Même si, pour ce nouvel opus, Céline Sciamma (La naisance des pieuvres, Tomboy, Bande de filles) est créditée à la coscénarisation, le moins que l’on puisse dire est qu’André Téchiné fait preuve à 73 ans d’une jeunesse impressionnante tant la mise en scène à la fois sèche et fluide de Quand on a 17 ans va constamment à l’essentiel avec une vigueur revivifiée. Comme si, dans chaque séquence, une croyance indéfectible en la capacité du cinéma de traduire les mouvements intérieurs des êtres guidait les pulsations intimes de la caméra. Porté par un élan romanesque qui rappelle les grands jours de Rendez-vous, Les innocents ou Les témoins, le film affiche sa vitalité dès la scène d’ouverture : une route de montagne ombragée, caressée par le soleil d’été, un tunnel et, à sa sortie… la blancheur spectrale de l’hiver qui nous aspire. En un seul plan-séquence monté avec une urgence qui ne craint pas de brusquer, la fiction happe notre regard et prend corps nous propulsant très vite dans une odyssée des sentiments divisée en trois chapitres correspondant aux trimestres d’une année scolaire ponctuée par les saisons. Qui dit école dit confusion adolescente, un des thèmes de prédilection de l’auteur (Les roseaux sauvages, Le lieu du crime, Les égarés) qui se penche ici sur l’émoi sexuel et amoureux qui va naitre entre Damien et Tom, après une période de détestation mutuelle aux motifs aussi troubles qu’irrationnels. Quand on a 17 ans (le titre est tiré d’un poème de Rimbaud) n’aura ainsi de cesse de jouer de ce sentiment d’attraction et de répulsion entre les deux lycéens bientôt forcés à cohabiter par la mère de Damien (Sandrine Kiberlain en médecin de campagne), désireuse d’aider Tom dans ses études alors que ce dernier, fils adoptif de paysans, vit loin dans la montagne et se dirige vers un échec scolaire. Dès lors, ce trio inusité – une figure récurrente dans le cinéma de Téchiné – obéira à une étrange loi du désir aux contours parfois aussi flous qu’insaisissables que la mise en scène alerte et sensible saura capter avec pudeur en s’appuyant sur la tension des regards et l’épaisseur des non-dits, tout en traquant l’ambivalence des intentions et des pulsions associées à l’éveil à soi et aux autres.

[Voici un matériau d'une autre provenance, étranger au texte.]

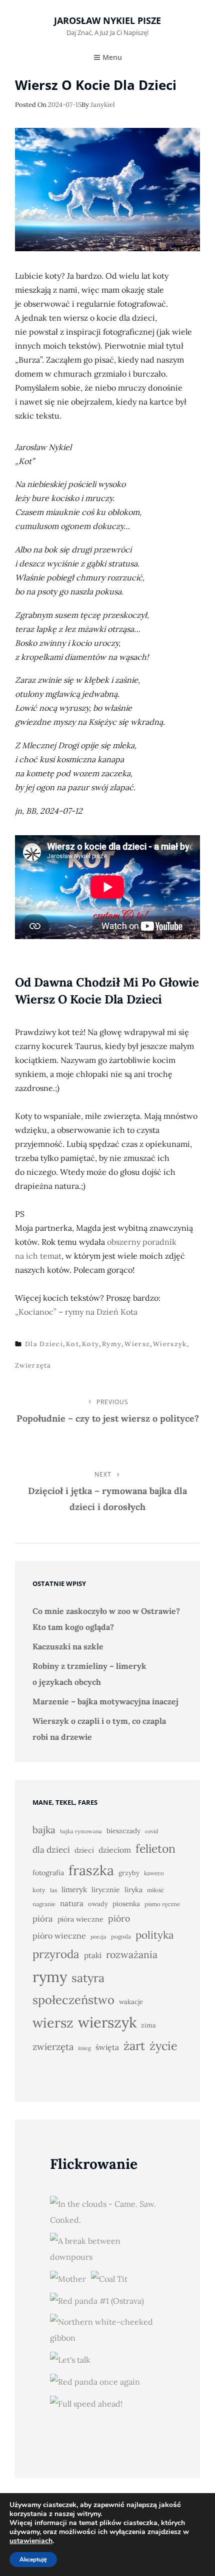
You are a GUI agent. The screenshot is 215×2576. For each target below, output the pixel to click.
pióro (119, 1918)
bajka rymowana (81, 1831)
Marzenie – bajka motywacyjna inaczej (105, 1701)
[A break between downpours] (105, 2249)
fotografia (48, 1872)
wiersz (137, 1344)
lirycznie (106, 1889)
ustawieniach (31, 2541)
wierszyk (169, 1344)
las (53, 1890)
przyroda (56, 1954)
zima (148, 2025)
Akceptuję (33, 2560)
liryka (133, 1889)
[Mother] (68, 2278)
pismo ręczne (162, 1904)
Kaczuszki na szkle (68, 1646)
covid (151, 1831)
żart (134, 2046)
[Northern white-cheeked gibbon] (105, 2330)
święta (107, 2047)
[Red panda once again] (95, 2381)
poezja (98, 1936)
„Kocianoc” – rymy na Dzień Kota (76, 1312)
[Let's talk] (70, 2359)
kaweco (154, 1873)
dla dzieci (44, 1344)
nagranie (44, 1904)
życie (164, 2045)
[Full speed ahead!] (86, 2403)
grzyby (129, 1873)
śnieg (84, 2048)
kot (72, 1344)
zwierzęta (33, 1365)
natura (72, 1903)
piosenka (126, 1903)
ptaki (93, 1955)
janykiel (102, 104)
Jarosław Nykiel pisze (107, 20)
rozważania (132, 1954)
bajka (44, 1830)
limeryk (74, 1889)
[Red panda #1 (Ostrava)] (97, 2300)
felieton (156, 1848)
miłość (155, 1890)
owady (98, 1904)
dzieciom (114, 1850)
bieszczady (123, 1830)
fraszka (91, 1870)
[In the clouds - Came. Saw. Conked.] (105, 2212)
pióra (42, 1918)
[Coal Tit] (109, 2278)
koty (90, 1344)
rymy (112, 1344)
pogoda (121, 1936)
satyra (88, 1977)
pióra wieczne (81, 1919)
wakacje (131, 2002)
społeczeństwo (73, 1999)
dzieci (84, 1850)
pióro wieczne (59, 1936)
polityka (155, 1935)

Récit d’apprentissage aux aspérités parfois violentes, Quand on a 17 ans actualise le thème de l’homosexualité qui occupait déjà une place centrale dans Les roseaux sauvages, un des films les plus âpres du cinéaste, hanté alors par le spectre de la guerre d’Algérie, remplacée ici par une mission de l’armée française à l’étranger à laquelle participe le père de Damien. En dépit d’un flottement du scénario autour de ce père militaire et de quelques redondances prévisibles (la cigarette liée au désir réprimé chez Tom, le sentiment d’abandon donnant lieu aux regards caméra du personnage ou à ses fuites en montagne – la tentation du gouffre, un autre thème profondément téchinien), le cinéaste installe avec maturité une dramaturgie du désir aussi troublante que sensualiste où l’agression et le harcèlement cède progressivement la place à la peur et à une libération apaisée des pulsions. Dramaturgie renforcée par la performance des deux jeunes protagonistes (Corentin Fila et Kacey Mottet Klein) qui forment à l’écran un couple des plus crédibles à la chimie aussi vibrante qu’irrésistible. Comme toujours chez Téchiné, les décors naturels – ici, les Hautes-Pyrénées que le cinéaste connait bien – tiennent aussi un rôle majeur. Avec ses montagnes majestueuses, ses lacs isolés et ses cirques profonds où se lovent villes et villages, la nature est ici un personnage à part entière qui écrase et libère à la fois les individus. Dans une séquence finale gorgée de soleil, la caméra accompagne Tom dans sa course éperdue vers ce moment de bonheur intense où ses retrouvailles avec Damien seront scellées. Superbe épiphanie cinématographique où, sur une chaude musique africaine, la caméra semble alors voler comme aux premiers jours d’un amour qu’on espère éternel. Du grand Téchiné qui semble du même coup étreindre sa propre jeunesse, ou peut-être celle rêvée qu’il s’accorde aujourd’hui avec le recul de l’âge et de l’expérience accumulée au fil de toute une vie.